**TASKS TO CARRY OUT:**
a) According to the essay on the inner slouch, what term does Jennifer Dukes Lee use for being already accepted by God?
b) Carry the essay on the inner slouch forward, starting after its final sentence.

**EXCERPT:**
········

“Eyes on Me”: The Best Answer for Your Inner Slouch by Twyla Franz

“Eyes on Me”: The Best Answer for Your Inner Slouch

I was the kid my parents would regularly remind to stand up straighter. Because I’d slouch. If that was you too, you know how you sometimes feel like you never outgrew the label of insecure adolescent.

You’re quick to dismiss the value of what you can offer. Swift to deflect attention, disbelieve an affirmation, assume a thank you isn’t genuine.

It can look like posture but feel like defeat.

With kids, there is less discrepancy between their body language and what they feel inside. But with decades of practice, we learn to stand tall even when we feel small. Smile to mask when we’re really not okay. Tip our chin up when life takes grit and drive and independence.

Although I’m better at faking it now, some days I don’t feel confident. Not inside.

I entertain the can’ts: I can’t get it right. I can’t figure it out. I can’t do it. And the dont’s: I don’t have what it takes. I don’t know what I’m doing. I don’t belong here.

The lies beat me down and tell me it’s all about me, my lack, my less than.

But I now know confidence comes from somewhere deeper than a mental override. Address just the posture and you’ll be constantly self-correcting. Our inner slouch is tied to who we believe we are—or aren’t. In order to fix the posture we must first face the mirror.

Already Pleased with You

Close your eyes for a moment and picture your younger self, gazing into a mirror. Stand behind her and note her expression and stance. What is she thinking, feeling, believing in this moment?

Does she know how she’s loved?

Does she believe she matters?

What would you whisper in her ear right now? Take a minute to write it down. Remind her what’s true:

She’s cherished, loved, and lovely. 

She’s seen, included, wanted.

Remind her what’s true:

She’s cherished, loved, and lovely. 

She’s seen, included, wanted.

Twyla Franz quote

She can’t lose her place at the table because there’s no earning when Jesus has invited us already, just as we are. 

Jennifer Dukes Lee calls it preapproval. She writes in Love Idol, “I have been preapproved. Already approved. Already accepted. I have nothing to prove.”

Let that marinate, the beautiful, freeing truth that God chose you as you are. Not as you will be or could be.  Look your younger self in the eye, and tell her. Look your today-self in the eye and say it again: “you’ve been preapproved.” God is already pleased with you.

“Eyes on Me” is the Answer for Everything

I was much older before I discovered the way to stand straighter is to first go lower. To spend time on your knees before you face the mirror.

········

**DATA PROVIDED:**
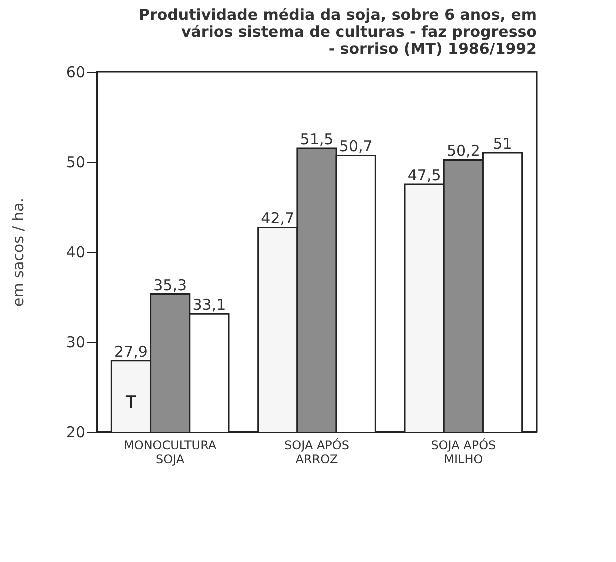 Image resolution: width=616 pixels, height=562 pixels. Describe the element at coordinates (317, 452) in the screenshot. I see `x-tick-label: SOJA APÓS ARROZ` at that location.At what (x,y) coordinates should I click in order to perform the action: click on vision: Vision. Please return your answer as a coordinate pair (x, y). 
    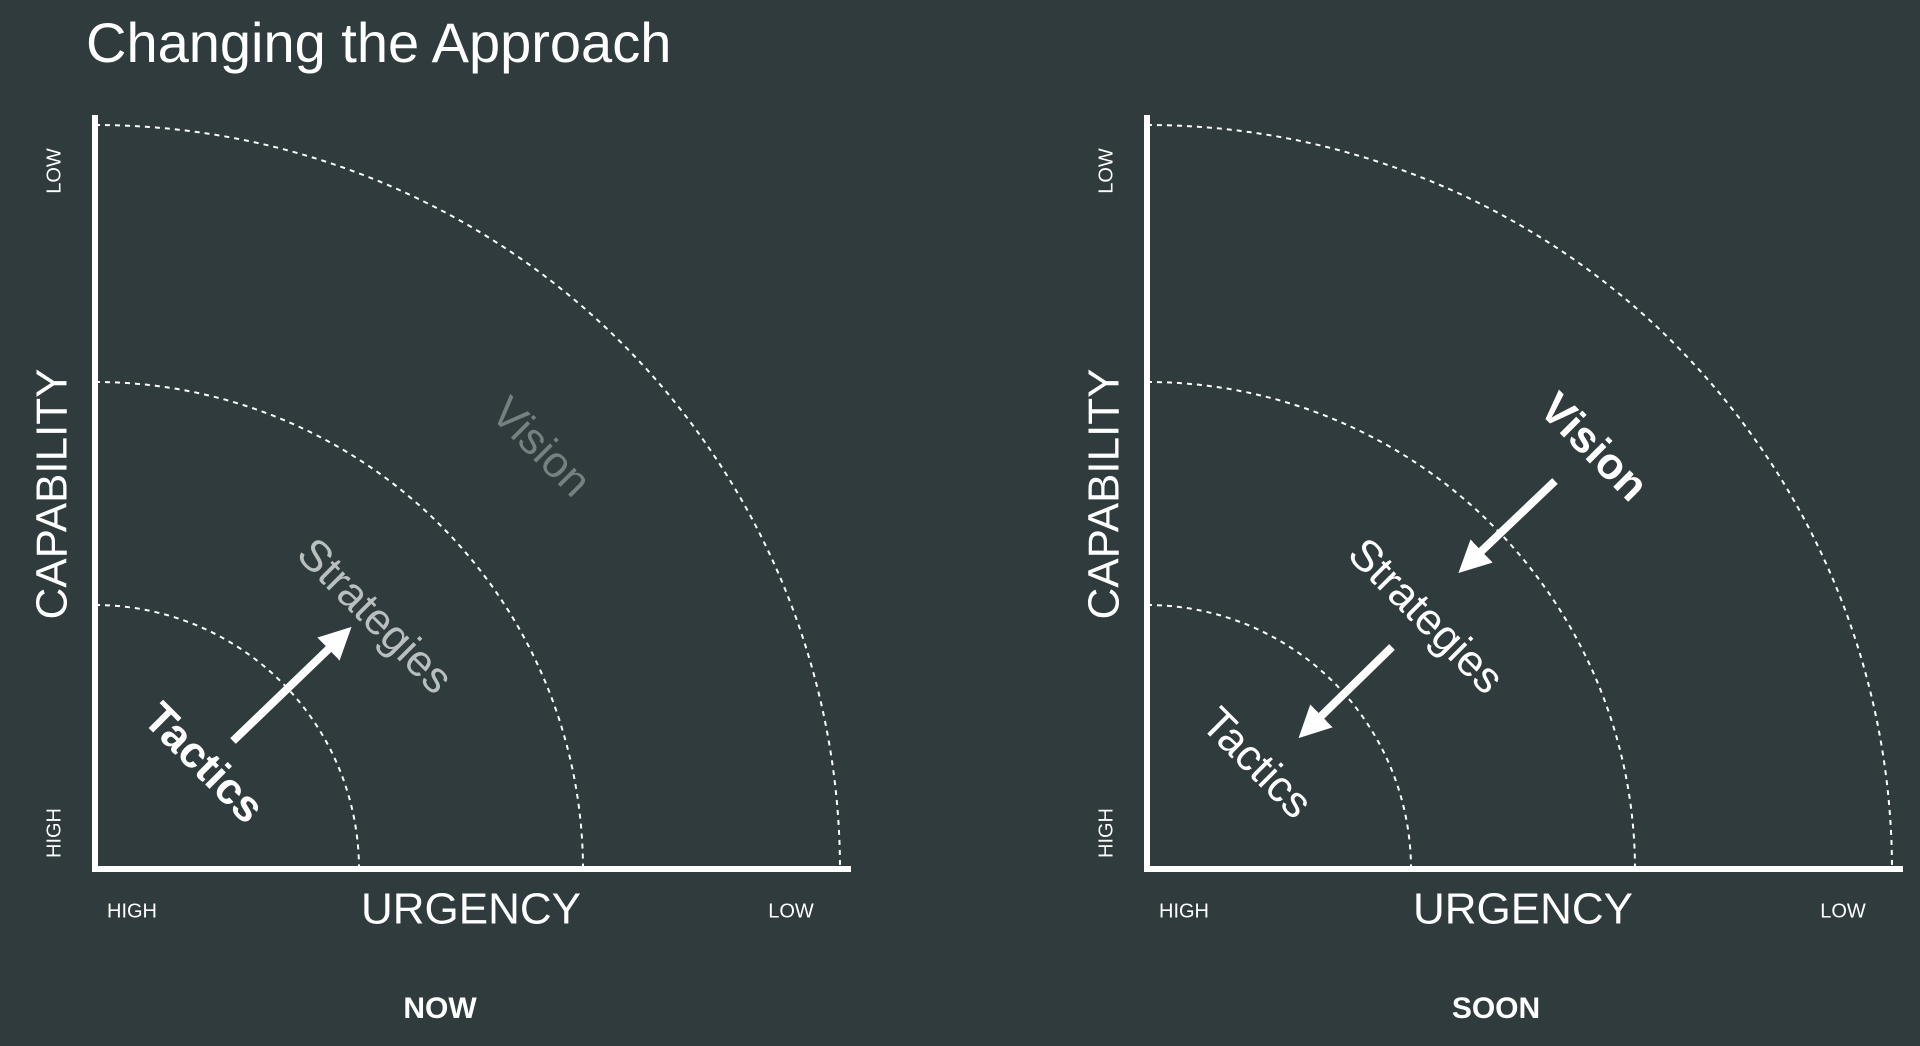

········

**ANSWERS TO THE EXERCISE:**
a) Preapproval.

b)
Adopt a posture of humility and awe and you find how little is about you and how much is about Him. It shifts your lens, sifts out lies about your worth, softens your heart, stills your tongue.

You see Him, up close and large enough to fill your vision. In an instant, self criticism becomes God adoration. Your heart swells and your soul stills. You’re on holy ground, and He’s all that matters.

There’s no surer way to keep your eyes on Jesus than to regularly press your face to the ground and feel the weight of God’s glory.

“Eyes on Me,” Jesus reminds Peter in that scene from The Chosen where a boatful of terrified disciples fight the storm and Jesus asks Peter to step into it. I can’t stop thinking how it’s the answer for literally everything.

The dream that’s out of reach. The responsibility that feels too heavy. The past you struggle to let go.

Jesus: Eyes on Me.

The battle in your mind. The labels you’re wearing. The boxes and check marks and not-enoughs.

Jesus: Eyes on Me.

Your inner slouch of insecurity, shame, self-sabotage.

Jesus: Eyes on Me.

The answer for sinking in comparison and self-criticism is eyes on Jesus. Like Peter, when we look at self and we find ourselves swallowed by insufficiency. 

The answer for sinking in comparison and self-criticism is eyes on Jesus (Twyla Franz quote).

Jennifer Dukes Lee reminds us that “eyes cannot look in two directions.” Here’s what she’s after:

I want mine on Jesus—not on yesterday’s failures or successes, not on today’s agenda, and definitely not on the world’s scorecards.

Eyes. On. Jesus.

Before we stand vertically, we must think and see vertically.

Time spent horizontal, knees and nose to the floor, helps us see vertically.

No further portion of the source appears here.